あまでうす日記

あなたのために毎日お届けする映画、本、音楽、短歌、俳句、狂歌、美術、ふぁっちょん、詩とエッセイの花束です。

村上龍著「ユーチューバー」を読んで

2023-07-29 08:35:48 | Weblog

 

照る日曇る日 第1931回

 

最近はあまり小説など出てこないので、もう作家家業からすっかり足を洗って、テレビキャスターや経済評論家?になりすましているんか、と思っていたら、突如これが出たので、おやまあ、と思って、読んでみました。

 

島田雅彦なんかは、この村上より若い方だけど、それでも昔を振り返って、「回顧録」というか「半自叙伝」らしき本を2冊も書いている。

 

ところで、これを読むまで知らなかったんだけど、村上龍ってなんと古希なんですね。誰でも歳をとる。そして歳をとると、なんだか昔を振り返りたくなってくる。

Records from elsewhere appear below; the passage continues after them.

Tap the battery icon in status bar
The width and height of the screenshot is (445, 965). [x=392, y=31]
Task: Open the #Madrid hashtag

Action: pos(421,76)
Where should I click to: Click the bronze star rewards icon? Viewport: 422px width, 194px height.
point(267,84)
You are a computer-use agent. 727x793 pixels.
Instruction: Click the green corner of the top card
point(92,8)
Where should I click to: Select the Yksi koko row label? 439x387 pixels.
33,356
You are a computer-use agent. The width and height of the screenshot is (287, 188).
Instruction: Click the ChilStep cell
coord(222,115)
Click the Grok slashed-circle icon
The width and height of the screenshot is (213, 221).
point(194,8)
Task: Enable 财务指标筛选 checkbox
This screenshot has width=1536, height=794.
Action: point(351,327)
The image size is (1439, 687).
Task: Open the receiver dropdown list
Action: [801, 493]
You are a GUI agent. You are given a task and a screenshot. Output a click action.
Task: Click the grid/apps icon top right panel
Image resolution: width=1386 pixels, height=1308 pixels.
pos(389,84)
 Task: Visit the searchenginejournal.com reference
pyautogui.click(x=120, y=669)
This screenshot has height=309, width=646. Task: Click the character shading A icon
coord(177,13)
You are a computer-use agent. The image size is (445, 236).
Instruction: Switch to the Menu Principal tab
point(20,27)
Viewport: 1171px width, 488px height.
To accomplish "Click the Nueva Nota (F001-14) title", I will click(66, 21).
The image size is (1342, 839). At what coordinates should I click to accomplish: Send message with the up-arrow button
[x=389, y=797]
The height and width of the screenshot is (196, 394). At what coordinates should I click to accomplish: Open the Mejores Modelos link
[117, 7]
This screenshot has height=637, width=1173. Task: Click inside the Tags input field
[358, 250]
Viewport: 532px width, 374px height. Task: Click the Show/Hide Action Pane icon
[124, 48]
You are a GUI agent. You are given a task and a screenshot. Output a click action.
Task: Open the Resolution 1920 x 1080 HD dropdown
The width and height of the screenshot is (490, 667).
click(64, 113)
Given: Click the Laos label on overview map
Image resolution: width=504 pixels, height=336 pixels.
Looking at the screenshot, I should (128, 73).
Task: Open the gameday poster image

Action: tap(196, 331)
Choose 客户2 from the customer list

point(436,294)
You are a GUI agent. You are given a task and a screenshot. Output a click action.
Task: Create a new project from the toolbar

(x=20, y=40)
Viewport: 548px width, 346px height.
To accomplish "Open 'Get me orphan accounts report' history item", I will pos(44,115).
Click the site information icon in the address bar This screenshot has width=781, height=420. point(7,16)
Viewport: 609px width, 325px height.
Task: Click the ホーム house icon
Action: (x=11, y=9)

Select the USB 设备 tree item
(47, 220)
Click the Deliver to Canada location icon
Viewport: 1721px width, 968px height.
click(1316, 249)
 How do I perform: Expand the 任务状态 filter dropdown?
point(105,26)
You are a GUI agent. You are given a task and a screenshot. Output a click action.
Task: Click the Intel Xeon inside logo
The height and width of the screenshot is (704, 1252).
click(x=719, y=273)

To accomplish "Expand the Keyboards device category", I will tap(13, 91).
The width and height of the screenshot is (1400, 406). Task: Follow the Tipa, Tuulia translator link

これはああ、そういう本かな。

 

1976年に「限りなく透明に近いブルー」で颯爽とデビューしてから、現在に到るまでの、光も影もある人世や、なかんずく女との付き合いや、最近の暮らしのあれこれや心境やらを、小説的なオブラートにまぶさず、「正直」というのでも「露悪的」というのでもないが、わりと即物的に語っているところが、思いがけず新鮮だった。

 

人世に疲れているのか、人世を達観したのか、なんとなく全篇を覆う疲労と倦怠と死の翳りのアマルガムが、この世にありながら彼岸にあるような、不可思議な印象を醸し出していて、「へえっー、これが村上龍のいまなんだあ」と実感させてくれる、そおゆう「物語」ではなく「散文小説」の本。